[Extracted text Boundary: Start]
1. Preheat oven to 375 degrees. Grease or place liners in your muffin pan. I got 12 regular sized muffins out of one batch.
2. In a large bowl, mix together 1 1/2 cups flour, baking soda, baking powder, salt, nutmeg and cinnamon. 
3. In another bowl, beat together bananas, sugars, egg, vanilla and melted butter (or canola oil). 
4. Stir the banana mixture into the flour mixture just until moistened. Spoon batter into prepared muffin cups.
5. In a small bowl, mix together brown sugar, 2 tablespoons flour and cinnamon. Cut in 1 tablespoon butter until mixture resembles coarse cornmeal. Sprinkle topping over muffins.
6. Bake in preheated oven for 18 to 20 minutes, until a toothpick inserted into center of a muffin comes out clean.
mmmm melted butter and sugar topping!

Wednesday, December 14, 2011

1st is worst, 2nd is best!

Well the third meal out of the Many Meals Pot Roast was a let down. It's just the leftover veggies and broth thrown on top of pasta to make "Tuscan Style Penne." Pasta that tasted like pot roast was not what I was craving tonight. I like the idea of making one dish and being able to make several different meals out of it but this meal plan from allrecipes/hunt's was not a keeper. The BBQ Beef wins the top prize, followed by the original Many Meals Pot Roast recipe (which was fine, if you like pot roasts) and the loser is the Tuscan Style Penne. I'm not even going to bother with the recipe but here is an unappetizing picture.
[Extracted text Boundary: End]
**Task goal**
List every ingredient that step 2 of the banana muffin recipe says to mix together in the large bowl.
[Entries shown Boundary: Start]
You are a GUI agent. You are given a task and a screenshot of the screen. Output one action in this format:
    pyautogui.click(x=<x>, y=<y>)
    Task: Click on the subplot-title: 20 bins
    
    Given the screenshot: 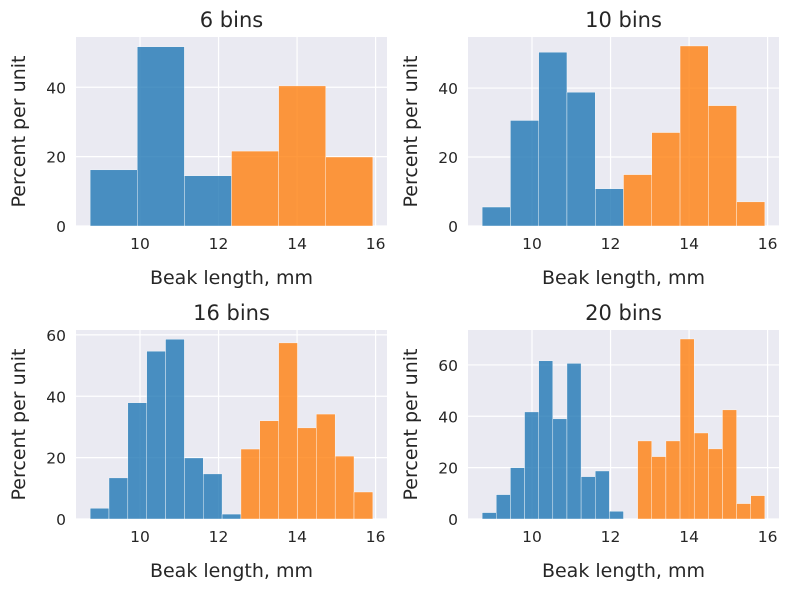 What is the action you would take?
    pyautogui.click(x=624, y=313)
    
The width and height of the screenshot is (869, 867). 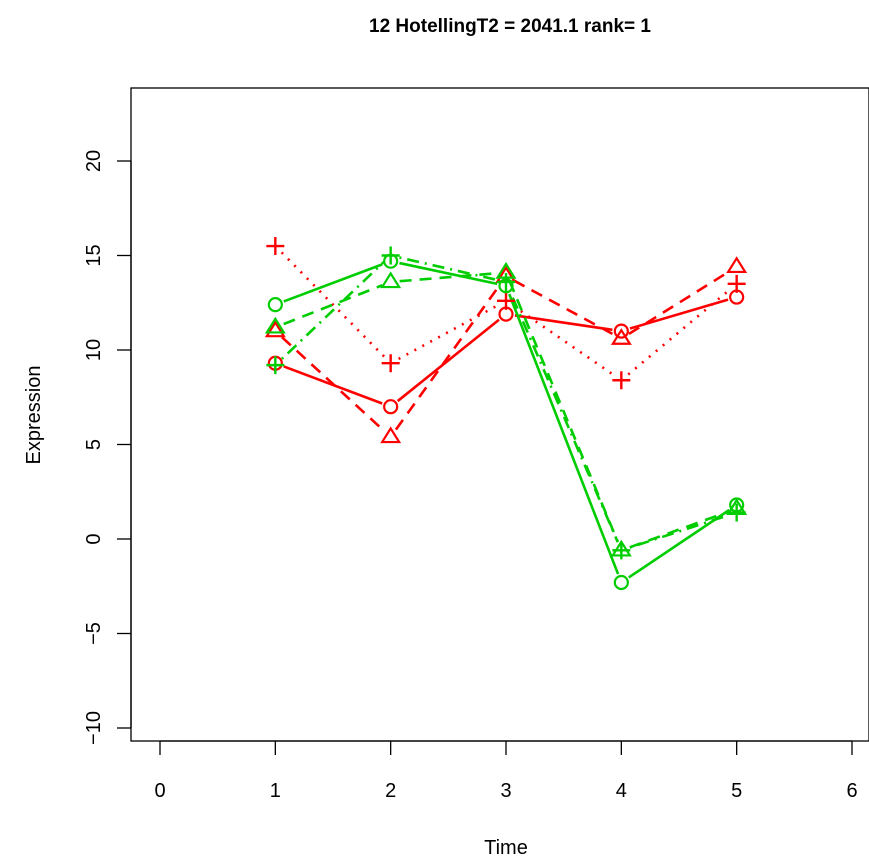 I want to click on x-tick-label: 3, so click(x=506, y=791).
[Entries shown Boundary: End]
[Entries shown Boundary: Start]
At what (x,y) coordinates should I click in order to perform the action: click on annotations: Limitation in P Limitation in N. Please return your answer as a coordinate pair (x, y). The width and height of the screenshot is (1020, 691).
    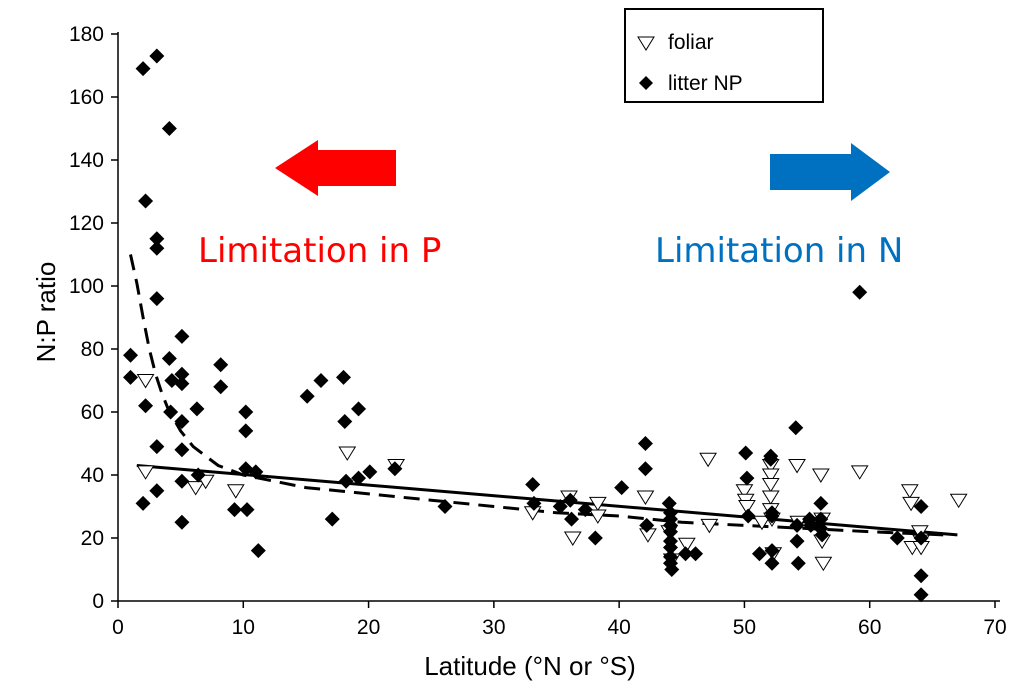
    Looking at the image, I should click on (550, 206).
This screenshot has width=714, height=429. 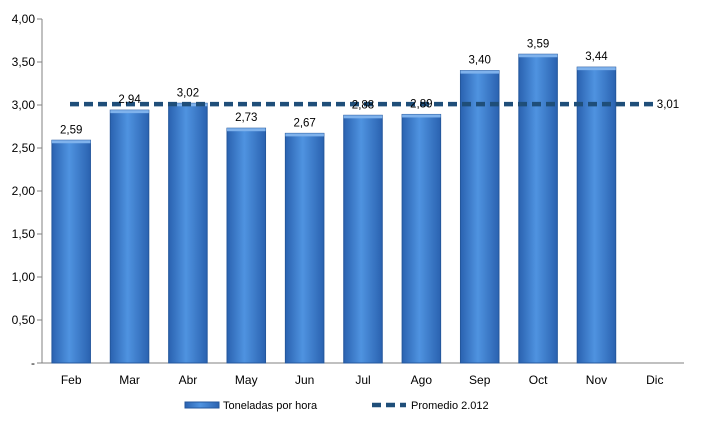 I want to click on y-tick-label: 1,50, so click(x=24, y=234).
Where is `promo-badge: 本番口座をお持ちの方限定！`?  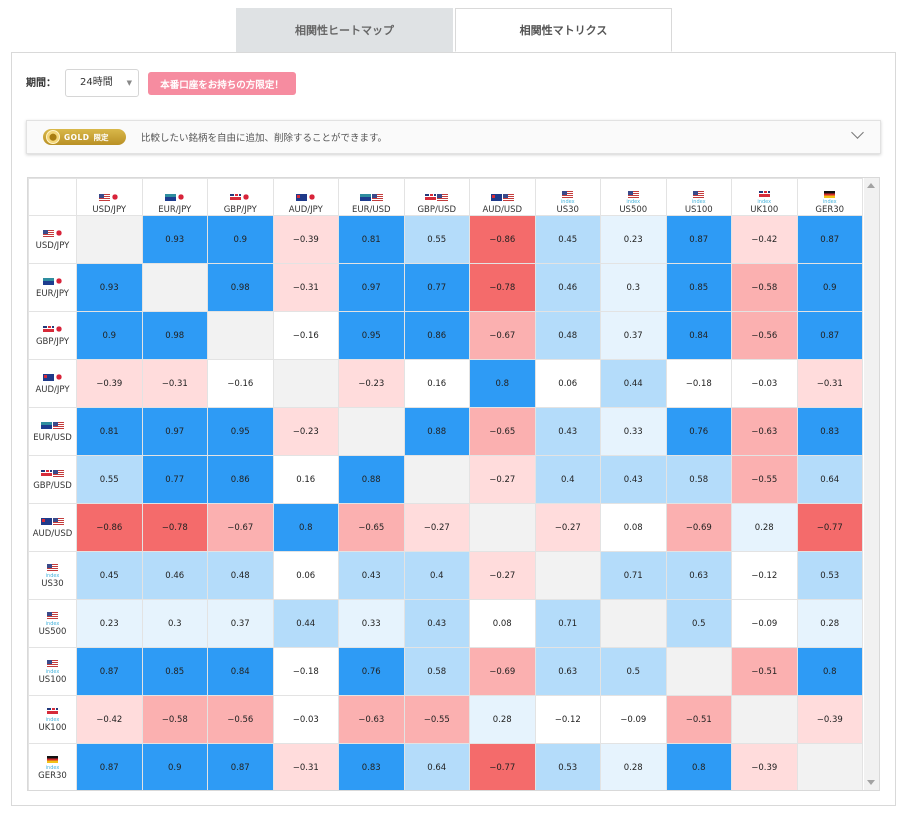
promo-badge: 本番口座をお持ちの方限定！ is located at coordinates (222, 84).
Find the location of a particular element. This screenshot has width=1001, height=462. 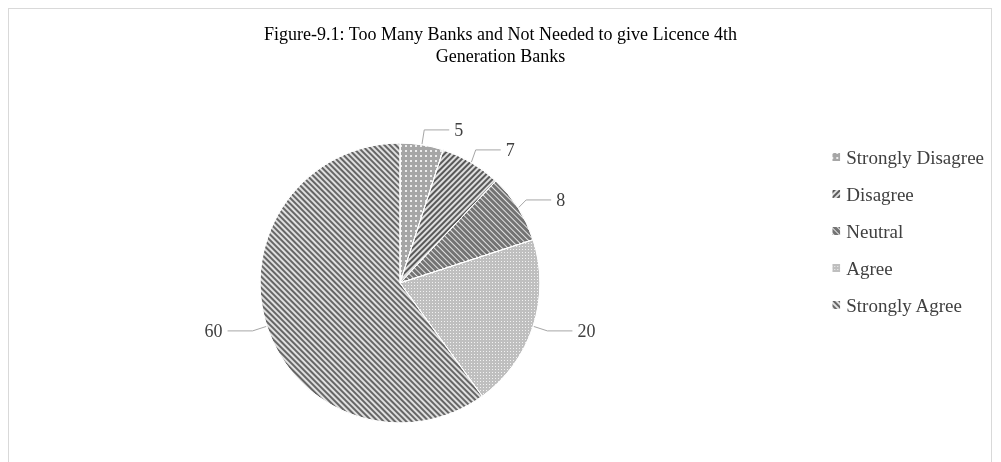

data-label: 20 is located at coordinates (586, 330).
[Entries shown Boundary: End]
[Entries shown Boundary: Start]
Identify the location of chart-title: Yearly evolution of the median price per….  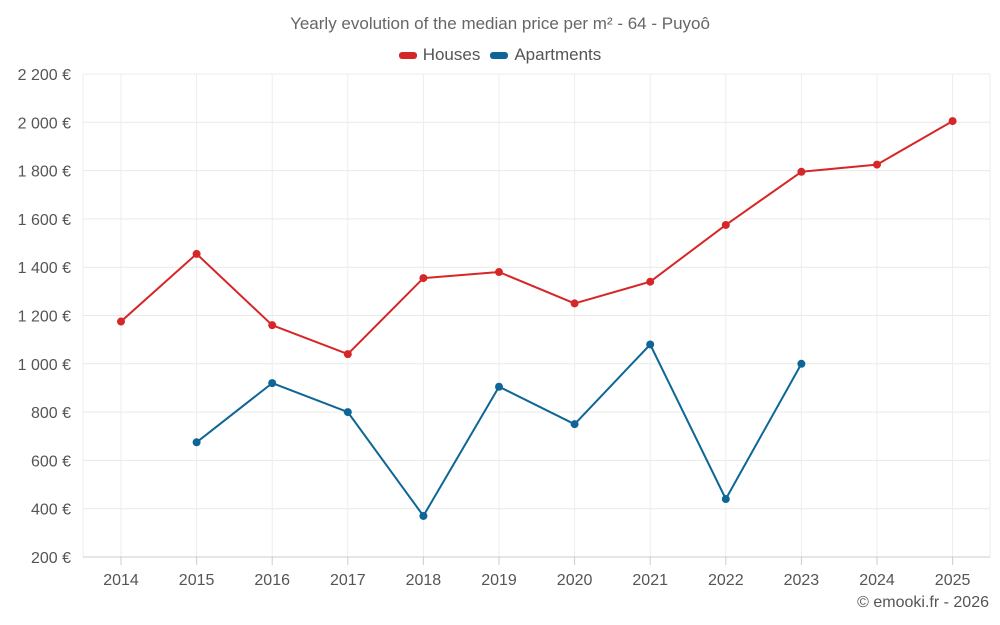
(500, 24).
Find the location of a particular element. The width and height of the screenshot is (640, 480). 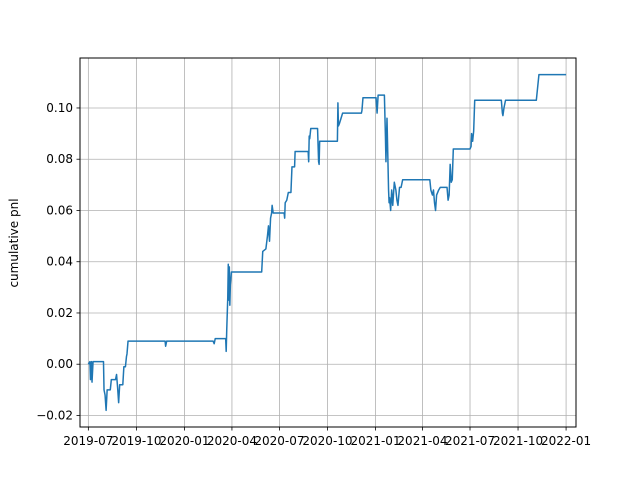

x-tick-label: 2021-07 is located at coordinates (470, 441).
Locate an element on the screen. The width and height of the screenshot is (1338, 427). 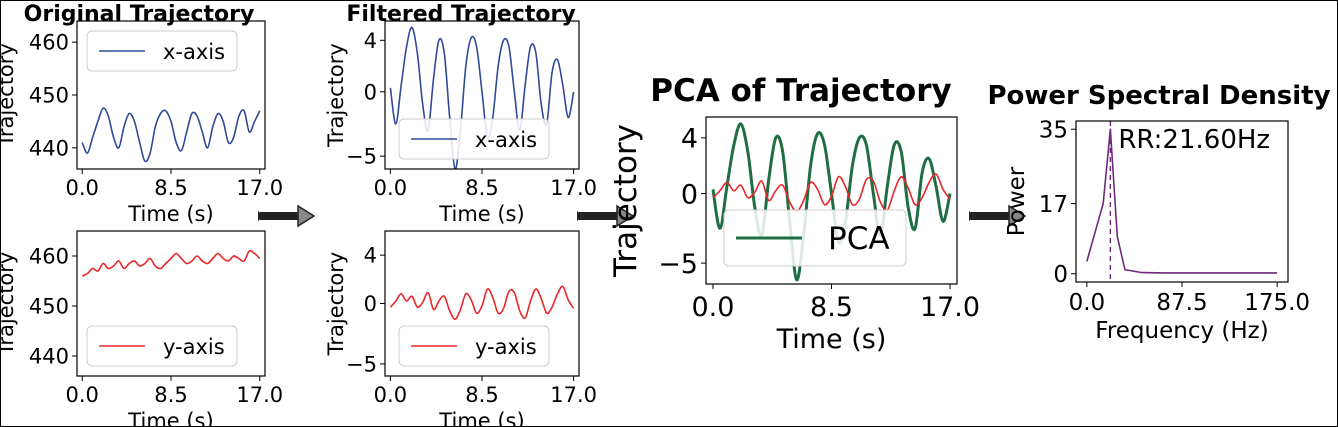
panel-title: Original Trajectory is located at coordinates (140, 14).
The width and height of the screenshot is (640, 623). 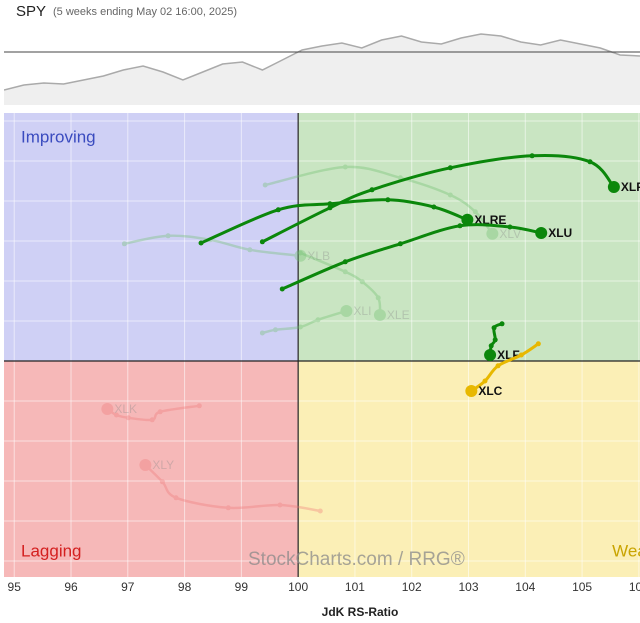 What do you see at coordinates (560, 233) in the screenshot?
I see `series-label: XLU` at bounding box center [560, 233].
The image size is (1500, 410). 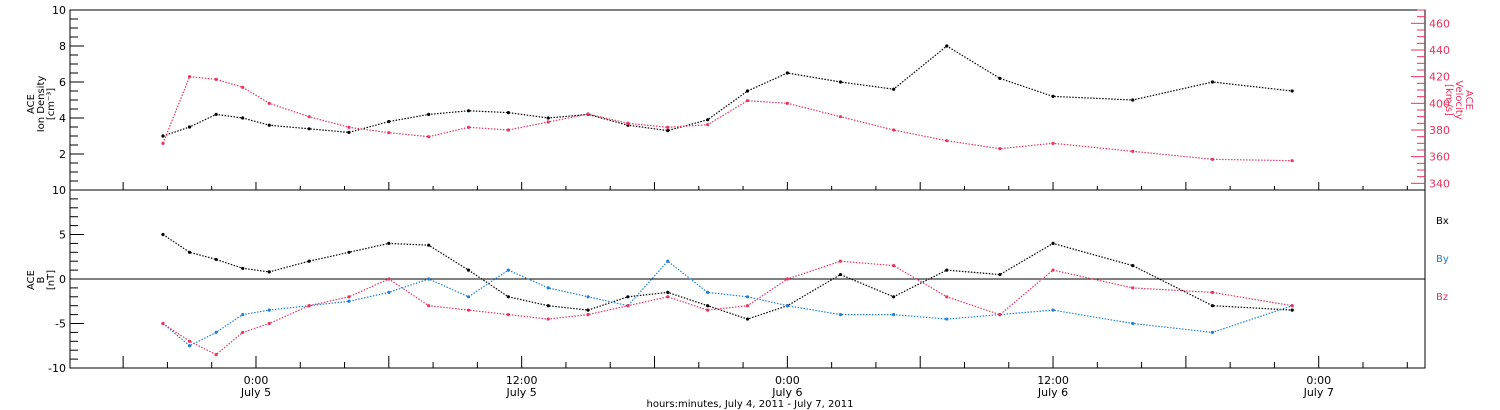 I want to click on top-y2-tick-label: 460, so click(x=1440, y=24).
[Entries shown Boundary: End]
**Task answer**
1 1/2 cups flour, baking soda, baking powder, salt, nutmeg, cinnamon